Assignment ▸
Reproduce exactly, and only, the lines below from the one containing "Instruction: Expand the original" through the one containing "This screenshot has height=364, width=618.".

___ Data under study

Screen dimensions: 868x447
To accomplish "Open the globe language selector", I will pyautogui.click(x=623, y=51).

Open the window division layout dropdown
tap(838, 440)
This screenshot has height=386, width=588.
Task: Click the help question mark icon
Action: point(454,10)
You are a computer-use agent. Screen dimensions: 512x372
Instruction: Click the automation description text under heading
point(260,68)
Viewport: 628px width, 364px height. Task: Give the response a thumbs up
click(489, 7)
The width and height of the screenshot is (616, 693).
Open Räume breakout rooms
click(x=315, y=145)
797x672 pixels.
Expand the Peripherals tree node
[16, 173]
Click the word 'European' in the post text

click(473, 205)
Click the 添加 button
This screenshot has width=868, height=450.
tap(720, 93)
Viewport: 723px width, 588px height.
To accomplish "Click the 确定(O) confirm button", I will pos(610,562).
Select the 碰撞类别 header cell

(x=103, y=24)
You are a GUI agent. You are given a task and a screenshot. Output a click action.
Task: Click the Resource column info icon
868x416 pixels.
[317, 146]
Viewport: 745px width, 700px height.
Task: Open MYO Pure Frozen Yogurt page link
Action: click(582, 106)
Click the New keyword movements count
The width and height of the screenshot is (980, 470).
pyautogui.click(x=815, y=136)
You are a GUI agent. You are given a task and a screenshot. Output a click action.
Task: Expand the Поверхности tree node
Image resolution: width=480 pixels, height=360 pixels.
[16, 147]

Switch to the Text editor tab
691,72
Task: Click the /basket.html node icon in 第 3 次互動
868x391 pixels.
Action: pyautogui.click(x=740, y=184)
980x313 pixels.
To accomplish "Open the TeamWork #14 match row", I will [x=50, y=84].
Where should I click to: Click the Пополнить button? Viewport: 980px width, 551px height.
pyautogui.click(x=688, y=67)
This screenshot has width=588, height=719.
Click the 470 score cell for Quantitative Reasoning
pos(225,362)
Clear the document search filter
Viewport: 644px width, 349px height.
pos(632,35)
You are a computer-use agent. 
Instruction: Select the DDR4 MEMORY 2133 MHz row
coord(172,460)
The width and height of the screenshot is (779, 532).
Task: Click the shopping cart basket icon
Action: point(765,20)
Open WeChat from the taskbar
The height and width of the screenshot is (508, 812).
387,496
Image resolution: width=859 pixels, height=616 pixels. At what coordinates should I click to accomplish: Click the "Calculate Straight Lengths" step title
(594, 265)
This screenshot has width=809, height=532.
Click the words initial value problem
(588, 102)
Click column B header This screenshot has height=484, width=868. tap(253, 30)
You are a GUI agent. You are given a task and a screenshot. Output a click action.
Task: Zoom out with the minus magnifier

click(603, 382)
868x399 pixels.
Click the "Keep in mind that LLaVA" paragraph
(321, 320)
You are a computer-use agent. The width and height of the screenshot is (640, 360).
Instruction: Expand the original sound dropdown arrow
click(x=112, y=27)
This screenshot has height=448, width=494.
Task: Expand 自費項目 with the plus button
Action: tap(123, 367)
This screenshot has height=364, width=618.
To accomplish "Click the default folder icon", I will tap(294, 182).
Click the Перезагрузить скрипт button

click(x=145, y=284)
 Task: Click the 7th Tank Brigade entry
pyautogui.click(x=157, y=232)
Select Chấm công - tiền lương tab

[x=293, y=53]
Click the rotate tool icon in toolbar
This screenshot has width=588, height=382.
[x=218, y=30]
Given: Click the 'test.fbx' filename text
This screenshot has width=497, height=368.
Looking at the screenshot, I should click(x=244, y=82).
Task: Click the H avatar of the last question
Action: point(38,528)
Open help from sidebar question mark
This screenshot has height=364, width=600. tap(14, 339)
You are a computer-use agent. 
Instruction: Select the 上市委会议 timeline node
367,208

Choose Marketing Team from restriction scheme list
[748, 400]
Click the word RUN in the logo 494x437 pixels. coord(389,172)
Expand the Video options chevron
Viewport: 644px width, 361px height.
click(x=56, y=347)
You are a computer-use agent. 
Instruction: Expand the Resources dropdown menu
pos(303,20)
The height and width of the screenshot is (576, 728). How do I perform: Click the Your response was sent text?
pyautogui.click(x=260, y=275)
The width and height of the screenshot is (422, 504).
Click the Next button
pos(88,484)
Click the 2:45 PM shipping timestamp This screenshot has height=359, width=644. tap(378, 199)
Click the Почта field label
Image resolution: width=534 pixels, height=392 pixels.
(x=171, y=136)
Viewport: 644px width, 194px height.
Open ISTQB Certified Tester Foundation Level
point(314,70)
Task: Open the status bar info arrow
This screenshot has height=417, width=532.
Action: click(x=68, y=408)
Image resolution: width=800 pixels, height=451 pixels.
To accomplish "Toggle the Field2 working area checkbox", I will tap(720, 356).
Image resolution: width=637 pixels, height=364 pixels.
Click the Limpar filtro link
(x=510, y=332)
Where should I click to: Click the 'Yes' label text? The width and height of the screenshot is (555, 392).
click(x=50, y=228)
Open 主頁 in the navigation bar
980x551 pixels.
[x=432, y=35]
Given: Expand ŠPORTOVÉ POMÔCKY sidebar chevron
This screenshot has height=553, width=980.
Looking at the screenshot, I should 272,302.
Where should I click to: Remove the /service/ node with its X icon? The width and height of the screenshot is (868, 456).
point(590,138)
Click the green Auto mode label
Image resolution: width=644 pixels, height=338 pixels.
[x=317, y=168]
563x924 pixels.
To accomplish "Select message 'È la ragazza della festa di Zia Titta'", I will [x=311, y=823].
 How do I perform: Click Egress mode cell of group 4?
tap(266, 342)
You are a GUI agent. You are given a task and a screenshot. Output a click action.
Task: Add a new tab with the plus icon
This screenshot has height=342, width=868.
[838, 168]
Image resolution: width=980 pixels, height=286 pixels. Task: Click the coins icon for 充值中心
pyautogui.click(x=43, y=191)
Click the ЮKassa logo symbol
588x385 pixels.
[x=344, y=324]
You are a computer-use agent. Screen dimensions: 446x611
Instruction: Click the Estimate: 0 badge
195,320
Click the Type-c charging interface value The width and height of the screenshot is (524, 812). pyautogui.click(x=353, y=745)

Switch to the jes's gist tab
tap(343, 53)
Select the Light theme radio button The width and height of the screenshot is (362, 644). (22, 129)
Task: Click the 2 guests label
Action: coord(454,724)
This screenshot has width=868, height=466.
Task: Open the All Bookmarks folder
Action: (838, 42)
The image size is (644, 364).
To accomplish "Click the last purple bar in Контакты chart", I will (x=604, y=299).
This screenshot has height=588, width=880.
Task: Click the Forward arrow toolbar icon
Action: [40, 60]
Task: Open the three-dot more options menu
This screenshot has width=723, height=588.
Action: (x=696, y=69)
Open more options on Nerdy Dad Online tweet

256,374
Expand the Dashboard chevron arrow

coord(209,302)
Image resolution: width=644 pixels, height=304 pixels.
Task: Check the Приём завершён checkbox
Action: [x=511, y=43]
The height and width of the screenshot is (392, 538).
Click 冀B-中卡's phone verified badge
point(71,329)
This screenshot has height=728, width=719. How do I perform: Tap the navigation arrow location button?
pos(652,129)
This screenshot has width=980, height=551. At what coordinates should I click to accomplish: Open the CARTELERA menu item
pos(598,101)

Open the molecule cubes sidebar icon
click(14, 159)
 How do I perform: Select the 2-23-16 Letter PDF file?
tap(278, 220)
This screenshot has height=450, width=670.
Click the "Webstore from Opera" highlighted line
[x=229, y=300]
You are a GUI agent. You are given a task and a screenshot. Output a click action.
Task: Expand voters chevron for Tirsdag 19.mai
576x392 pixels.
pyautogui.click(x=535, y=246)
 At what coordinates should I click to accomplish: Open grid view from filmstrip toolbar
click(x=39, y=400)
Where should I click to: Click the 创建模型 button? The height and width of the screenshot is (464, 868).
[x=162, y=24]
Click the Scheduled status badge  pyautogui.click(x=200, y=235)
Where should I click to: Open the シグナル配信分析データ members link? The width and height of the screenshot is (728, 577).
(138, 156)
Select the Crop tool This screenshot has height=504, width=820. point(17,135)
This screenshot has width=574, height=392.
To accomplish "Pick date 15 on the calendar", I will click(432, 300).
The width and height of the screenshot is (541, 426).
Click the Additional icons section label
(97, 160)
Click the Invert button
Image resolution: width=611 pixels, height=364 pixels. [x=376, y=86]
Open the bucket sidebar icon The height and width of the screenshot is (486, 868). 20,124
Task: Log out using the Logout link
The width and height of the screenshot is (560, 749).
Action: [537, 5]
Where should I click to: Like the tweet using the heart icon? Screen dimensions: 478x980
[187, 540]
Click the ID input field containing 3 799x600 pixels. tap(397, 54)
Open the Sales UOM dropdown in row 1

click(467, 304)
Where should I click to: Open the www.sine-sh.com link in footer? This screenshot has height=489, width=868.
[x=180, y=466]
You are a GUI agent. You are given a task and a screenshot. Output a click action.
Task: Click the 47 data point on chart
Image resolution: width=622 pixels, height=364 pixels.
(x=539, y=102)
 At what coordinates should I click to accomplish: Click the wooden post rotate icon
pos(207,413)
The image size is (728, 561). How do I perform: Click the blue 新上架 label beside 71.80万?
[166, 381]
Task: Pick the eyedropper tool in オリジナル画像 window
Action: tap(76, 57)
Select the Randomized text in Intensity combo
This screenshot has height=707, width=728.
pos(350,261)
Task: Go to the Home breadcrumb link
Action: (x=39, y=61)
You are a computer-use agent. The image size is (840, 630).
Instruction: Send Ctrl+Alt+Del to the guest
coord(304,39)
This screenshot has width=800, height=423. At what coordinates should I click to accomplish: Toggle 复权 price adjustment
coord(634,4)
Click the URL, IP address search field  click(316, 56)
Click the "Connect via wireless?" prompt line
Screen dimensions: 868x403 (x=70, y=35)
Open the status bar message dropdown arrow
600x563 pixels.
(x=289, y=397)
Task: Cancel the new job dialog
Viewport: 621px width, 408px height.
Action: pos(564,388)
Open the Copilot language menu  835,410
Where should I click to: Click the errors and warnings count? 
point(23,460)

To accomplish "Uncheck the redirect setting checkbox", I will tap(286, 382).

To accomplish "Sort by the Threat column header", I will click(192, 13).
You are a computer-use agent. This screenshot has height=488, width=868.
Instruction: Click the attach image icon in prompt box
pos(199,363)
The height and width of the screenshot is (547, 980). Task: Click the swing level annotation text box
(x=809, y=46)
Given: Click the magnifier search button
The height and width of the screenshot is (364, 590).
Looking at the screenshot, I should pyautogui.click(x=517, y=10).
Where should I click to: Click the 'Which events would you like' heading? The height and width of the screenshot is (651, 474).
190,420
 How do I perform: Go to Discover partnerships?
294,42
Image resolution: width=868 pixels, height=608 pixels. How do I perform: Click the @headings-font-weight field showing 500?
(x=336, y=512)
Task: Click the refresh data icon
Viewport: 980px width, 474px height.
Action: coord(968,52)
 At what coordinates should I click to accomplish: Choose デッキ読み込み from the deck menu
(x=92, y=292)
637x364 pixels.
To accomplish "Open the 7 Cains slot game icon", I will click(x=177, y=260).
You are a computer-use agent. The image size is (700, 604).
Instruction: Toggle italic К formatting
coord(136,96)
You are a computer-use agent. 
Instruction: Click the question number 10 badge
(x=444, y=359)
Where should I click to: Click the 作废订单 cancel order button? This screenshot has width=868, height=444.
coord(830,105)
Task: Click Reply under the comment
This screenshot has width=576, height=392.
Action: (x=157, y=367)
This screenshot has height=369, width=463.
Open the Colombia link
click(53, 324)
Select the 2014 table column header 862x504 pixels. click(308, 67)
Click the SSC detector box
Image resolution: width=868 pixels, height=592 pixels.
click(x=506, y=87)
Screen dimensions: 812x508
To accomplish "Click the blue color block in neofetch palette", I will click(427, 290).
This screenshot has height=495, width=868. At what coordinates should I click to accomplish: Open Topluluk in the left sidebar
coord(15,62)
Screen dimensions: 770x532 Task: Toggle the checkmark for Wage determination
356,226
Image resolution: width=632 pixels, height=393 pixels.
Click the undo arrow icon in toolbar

______

Task response ▸
Instruction: Expand the original sound dropdown arrow
click(x=112, y=27)
This screenshot has height=448, width=494.
Task: Expand 自費項目 with the plus button
Action: tap(123, 367)
This screenshot has height=364, width=618.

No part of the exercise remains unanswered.